◆ **PROBLEM TO WORK ON**: Skip the pictures and copy all the data that follows exactly.

◆ **EXTRACTED DATA**:
▽
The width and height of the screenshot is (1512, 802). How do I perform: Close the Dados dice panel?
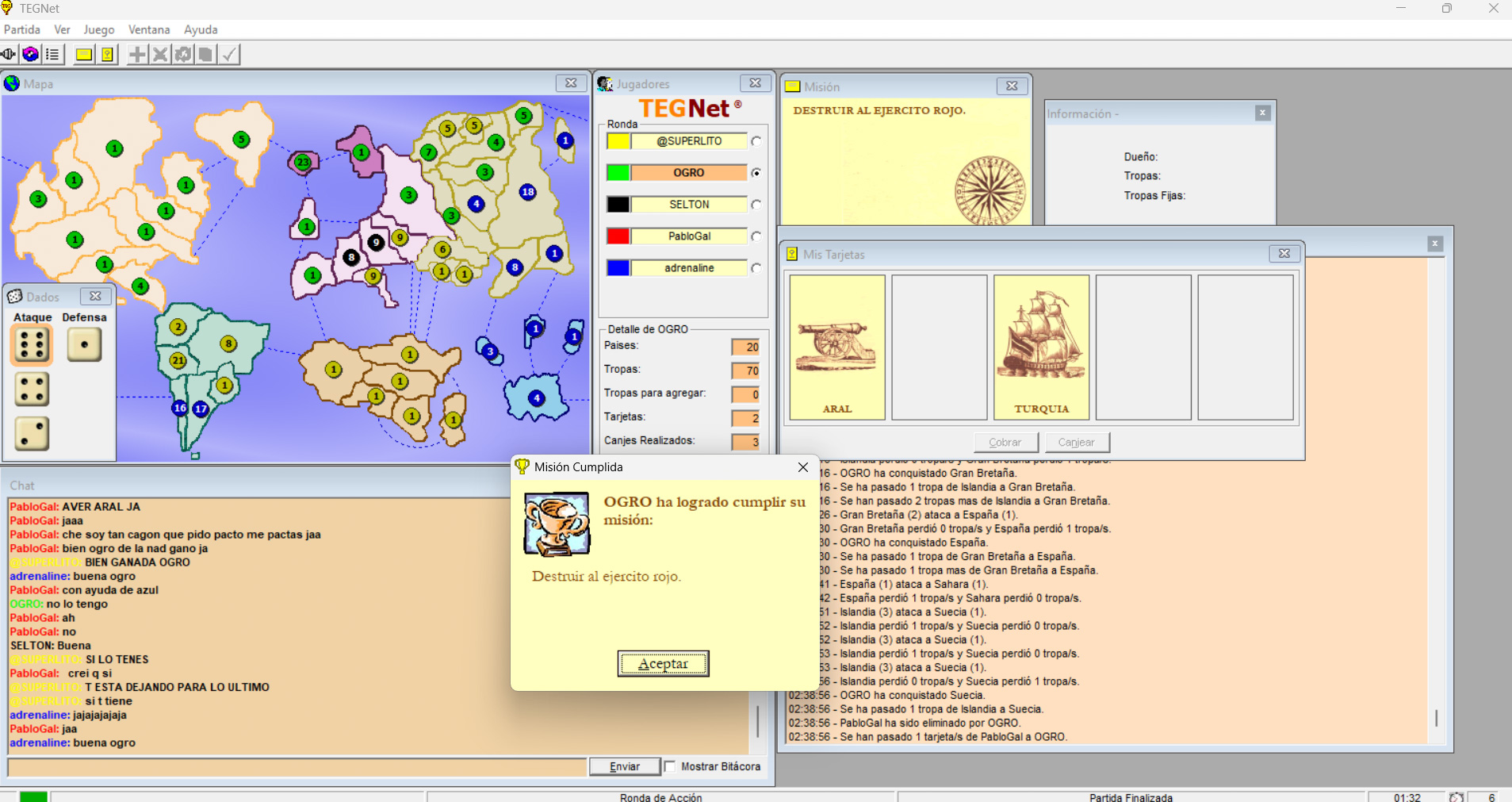pyautogui.click(x=95, y=296)
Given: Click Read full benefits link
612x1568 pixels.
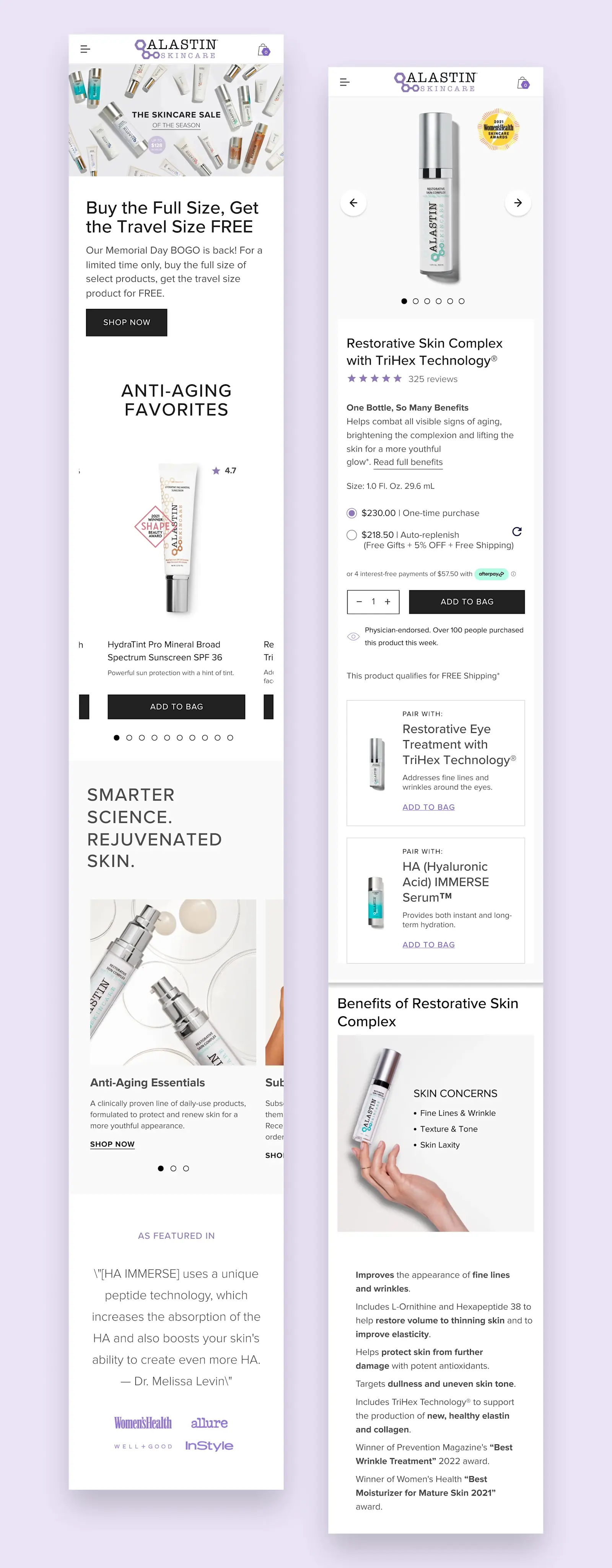Looking at the screenshot, I should [408, 462].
△
◆ **RESPONSE BELOW**:
The width and height of the screenshot is (1512, 802). How do I perform: Close the Dados dice panel?
pyautogui.click(x=95, y=296)
Given: Click Read full benefits link
612x1568 pixels.
Looking at the screenshot, I should [408, 462].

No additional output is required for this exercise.